#### What is needed:
Duplicate the lines below word for word, beginning with the line that contains "Select pie chart in Show Me panel" and continuing through the line that contains "Action: [x=252, y=876]".

#### Records to process:
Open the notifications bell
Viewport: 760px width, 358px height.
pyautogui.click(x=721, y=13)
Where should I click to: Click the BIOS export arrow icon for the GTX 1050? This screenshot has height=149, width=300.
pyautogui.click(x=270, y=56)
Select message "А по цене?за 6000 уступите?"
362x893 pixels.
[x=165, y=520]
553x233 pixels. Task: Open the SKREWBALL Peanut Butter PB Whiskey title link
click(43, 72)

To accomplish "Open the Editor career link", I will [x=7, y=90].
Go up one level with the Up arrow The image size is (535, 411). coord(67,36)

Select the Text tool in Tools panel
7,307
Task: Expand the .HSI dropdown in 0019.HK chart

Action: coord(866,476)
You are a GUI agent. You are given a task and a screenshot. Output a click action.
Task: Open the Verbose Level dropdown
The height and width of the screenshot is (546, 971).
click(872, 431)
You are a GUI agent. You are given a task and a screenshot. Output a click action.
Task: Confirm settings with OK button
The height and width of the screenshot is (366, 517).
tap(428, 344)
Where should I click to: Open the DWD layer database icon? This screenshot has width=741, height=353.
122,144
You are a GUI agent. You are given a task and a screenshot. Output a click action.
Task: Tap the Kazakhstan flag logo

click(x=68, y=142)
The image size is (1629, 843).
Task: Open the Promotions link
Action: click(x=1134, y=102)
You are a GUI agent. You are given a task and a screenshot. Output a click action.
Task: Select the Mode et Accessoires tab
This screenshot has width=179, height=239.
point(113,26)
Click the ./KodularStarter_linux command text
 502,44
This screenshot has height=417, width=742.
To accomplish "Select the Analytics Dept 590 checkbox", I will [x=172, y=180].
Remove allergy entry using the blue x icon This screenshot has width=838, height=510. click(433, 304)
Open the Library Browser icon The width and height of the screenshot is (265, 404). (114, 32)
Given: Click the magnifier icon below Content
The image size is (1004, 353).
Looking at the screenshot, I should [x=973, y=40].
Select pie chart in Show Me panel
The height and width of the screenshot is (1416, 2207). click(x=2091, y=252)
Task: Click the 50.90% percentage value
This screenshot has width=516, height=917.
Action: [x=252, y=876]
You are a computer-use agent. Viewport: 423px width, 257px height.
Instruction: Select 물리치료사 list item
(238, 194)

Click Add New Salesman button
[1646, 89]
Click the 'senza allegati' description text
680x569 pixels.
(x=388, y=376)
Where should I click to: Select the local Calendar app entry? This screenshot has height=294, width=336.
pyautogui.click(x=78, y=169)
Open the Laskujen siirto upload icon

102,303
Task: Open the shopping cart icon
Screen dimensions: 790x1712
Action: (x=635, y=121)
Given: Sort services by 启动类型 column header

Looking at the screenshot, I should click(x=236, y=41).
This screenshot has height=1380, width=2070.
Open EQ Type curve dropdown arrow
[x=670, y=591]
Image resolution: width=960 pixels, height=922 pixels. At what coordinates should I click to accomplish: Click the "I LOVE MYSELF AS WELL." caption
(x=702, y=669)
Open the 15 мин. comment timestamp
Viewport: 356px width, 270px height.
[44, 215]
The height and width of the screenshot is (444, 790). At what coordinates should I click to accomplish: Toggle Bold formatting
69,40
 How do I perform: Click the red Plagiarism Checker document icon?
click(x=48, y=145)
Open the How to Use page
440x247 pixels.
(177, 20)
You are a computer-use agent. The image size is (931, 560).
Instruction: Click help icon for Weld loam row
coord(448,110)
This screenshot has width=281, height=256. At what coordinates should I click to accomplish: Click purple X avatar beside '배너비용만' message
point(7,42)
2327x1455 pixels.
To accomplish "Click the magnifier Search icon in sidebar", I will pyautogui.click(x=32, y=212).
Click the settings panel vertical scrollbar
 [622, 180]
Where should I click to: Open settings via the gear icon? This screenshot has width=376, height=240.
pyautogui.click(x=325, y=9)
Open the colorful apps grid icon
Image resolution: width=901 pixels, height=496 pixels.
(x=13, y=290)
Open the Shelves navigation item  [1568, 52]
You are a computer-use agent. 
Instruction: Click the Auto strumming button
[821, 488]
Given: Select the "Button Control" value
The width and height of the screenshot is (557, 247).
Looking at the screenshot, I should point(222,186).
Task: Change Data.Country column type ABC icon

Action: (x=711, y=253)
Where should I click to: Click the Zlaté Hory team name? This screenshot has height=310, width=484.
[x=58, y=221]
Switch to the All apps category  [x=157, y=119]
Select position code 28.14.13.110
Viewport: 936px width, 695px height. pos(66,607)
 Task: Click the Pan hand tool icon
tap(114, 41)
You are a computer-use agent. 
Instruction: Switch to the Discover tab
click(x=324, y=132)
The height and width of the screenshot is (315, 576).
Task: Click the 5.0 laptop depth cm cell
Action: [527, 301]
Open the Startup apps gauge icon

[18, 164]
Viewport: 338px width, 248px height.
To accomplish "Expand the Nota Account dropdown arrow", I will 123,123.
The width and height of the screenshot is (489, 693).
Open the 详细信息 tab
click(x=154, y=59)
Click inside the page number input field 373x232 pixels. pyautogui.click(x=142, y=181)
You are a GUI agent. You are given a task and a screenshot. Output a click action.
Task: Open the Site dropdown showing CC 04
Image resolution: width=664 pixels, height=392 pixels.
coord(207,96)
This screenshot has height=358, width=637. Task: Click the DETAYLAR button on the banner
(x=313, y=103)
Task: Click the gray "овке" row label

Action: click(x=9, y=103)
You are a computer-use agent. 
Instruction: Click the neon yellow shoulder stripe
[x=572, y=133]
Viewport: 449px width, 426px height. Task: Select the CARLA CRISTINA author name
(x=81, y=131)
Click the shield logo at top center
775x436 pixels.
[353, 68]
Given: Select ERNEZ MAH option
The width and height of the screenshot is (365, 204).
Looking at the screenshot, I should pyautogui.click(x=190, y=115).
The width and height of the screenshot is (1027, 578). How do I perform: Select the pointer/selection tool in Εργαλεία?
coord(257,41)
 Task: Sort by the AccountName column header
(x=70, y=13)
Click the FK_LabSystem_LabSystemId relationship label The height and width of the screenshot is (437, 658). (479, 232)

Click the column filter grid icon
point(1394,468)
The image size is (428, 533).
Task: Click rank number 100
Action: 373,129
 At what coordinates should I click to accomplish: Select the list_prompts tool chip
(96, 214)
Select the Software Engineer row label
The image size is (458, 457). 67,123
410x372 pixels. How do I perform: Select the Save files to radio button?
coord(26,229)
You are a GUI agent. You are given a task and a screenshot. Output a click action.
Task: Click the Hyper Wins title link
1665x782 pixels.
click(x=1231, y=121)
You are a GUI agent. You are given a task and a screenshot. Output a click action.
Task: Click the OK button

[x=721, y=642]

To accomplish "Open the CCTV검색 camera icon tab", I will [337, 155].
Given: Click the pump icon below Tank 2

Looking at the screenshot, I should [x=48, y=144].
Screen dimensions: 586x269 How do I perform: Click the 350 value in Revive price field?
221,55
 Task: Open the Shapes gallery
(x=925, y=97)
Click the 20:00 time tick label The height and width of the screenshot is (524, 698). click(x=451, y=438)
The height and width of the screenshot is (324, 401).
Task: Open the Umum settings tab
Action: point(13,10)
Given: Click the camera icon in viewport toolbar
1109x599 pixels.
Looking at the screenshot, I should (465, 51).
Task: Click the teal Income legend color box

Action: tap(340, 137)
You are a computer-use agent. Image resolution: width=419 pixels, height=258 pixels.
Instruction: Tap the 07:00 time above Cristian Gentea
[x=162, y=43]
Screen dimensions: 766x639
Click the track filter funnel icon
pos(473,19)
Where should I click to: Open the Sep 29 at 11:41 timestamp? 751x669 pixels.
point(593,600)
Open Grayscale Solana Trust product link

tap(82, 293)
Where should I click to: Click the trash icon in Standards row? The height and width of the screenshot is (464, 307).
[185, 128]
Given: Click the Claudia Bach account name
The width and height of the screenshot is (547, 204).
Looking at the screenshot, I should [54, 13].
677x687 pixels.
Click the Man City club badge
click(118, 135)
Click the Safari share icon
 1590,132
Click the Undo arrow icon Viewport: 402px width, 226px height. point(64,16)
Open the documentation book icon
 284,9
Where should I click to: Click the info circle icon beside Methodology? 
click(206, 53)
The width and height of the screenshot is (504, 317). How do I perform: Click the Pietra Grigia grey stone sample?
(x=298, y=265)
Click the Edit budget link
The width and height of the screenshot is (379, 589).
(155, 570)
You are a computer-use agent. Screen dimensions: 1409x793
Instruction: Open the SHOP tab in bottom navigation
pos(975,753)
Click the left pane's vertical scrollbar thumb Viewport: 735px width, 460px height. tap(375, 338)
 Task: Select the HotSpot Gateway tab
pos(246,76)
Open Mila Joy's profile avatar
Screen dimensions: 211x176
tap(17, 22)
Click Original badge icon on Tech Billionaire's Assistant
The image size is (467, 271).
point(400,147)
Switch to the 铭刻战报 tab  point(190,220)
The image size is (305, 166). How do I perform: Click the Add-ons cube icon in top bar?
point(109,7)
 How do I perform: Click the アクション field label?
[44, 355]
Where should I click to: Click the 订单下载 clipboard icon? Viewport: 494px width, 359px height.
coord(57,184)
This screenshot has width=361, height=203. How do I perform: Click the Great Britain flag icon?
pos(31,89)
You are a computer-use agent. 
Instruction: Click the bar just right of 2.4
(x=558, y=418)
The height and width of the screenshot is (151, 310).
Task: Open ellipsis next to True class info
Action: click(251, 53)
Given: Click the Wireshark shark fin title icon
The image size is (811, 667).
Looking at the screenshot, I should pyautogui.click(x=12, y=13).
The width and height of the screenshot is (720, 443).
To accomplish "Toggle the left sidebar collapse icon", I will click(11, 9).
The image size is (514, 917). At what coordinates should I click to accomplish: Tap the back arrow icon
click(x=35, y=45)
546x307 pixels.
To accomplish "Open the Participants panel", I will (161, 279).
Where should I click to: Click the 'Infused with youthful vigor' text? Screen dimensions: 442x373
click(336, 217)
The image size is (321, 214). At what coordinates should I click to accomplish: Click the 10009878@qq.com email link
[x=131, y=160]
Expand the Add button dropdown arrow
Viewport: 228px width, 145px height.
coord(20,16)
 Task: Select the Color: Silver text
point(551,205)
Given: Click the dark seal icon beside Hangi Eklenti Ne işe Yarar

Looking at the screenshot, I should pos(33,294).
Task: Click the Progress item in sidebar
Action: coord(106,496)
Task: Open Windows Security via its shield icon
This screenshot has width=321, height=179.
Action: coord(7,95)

#### The result:
Select pie chart in Show Me panel
The height and width of the screenshot is (1416, 2207). click(x=2091, y=252)
Task: Click the 50.90% percentage value
This screenshot has width=516, height=917.
Action: [x=252, y=876]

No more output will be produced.